Dave, my Dave. We’re wrong on calling it Mother Culture. It’s not about mothers, though maybe those less selfish than I require more prompting than I do to see the benefit of stepping away.

It’s not Mother Culture we should be striving toward; it’s parent culture. It’s people culture. It’s about the pursuit of dreams. It’s about space. Sabbaths, if you will. It’s human; it’s not about moms.

You know that line in “Annie Hall,” about the sharks that stopped moving and died? Dreaming’s like that. Without dreams, we stagnate. As I married a dreamer-turned-single-income-family-guy, I wonder what sorts of things he should be dreaming about, and the space I need to give those.

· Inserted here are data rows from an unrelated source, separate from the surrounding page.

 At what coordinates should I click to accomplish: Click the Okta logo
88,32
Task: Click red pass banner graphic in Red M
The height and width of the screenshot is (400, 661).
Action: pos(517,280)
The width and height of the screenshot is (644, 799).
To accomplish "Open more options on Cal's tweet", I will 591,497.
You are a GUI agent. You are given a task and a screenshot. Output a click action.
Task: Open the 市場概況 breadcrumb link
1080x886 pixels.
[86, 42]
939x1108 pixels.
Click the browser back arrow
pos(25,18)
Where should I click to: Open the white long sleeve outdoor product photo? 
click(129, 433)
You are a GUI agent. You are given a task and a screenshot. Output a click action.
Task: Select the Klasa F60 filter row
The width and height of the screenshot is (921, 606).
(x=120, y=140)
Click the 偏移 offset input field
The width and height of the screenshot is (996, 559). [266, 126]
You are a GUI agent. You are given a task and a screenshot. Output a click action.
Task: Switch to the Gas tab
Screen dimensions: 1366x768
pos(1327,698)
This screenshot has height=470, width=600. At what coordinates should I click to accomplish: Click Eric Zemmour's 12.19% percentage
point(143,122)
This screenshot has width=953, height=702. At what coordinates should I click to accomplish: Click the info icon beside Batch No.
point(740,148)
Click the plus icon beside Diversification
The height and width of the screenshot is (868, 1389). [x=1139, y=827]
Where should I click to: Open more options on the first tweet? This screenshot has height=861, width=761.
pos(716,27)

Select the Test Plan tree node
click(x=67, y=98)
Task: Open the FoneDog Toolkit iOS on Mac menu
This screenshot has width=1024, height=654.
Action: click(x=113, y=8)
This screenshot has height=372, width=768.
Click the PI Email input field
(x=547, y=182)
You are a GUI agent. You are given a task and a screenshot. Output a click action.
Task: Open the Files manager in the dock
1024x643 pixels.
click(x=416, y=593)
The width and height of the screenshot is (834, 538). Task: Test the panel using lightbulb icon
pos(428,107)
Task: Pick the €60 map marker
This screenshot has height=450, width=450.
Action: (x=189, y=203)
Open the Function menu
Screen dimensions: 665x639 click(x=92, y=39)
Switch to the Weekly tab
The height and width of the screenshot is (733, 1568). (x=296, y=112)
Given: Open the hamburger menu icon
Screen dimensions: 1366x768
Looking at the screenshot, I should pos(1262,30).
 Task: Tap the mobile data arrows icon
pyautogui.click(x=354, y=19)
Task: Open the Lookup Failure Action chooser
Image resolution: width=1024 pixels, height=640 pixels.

He has a few dreams. OK, don’t ask him about the deli one. I won’t support food service. He also dreams of goats. That’s not a joke, either. I’m not sure what it says when his two best dreams involve meat and goat cheese. 

I dream of an old orange-brick farmhouse or a converted schoolhouse or church, with a porch and a few big old trees. Maybe there can be some goats behind it. We’re years from this dream; or maybe it’s not one that’ll happen. I can go without the goats, to be honest.

He also has a passion for refugees and children; for art and social justice. I’ve got passions for hospitality and words. I wonder how God’ll use those all together? I wonder …

I pray I remember, as I grow into understanding that my children are people, and I am people, that Dave is, too. Simple idea; large consequences.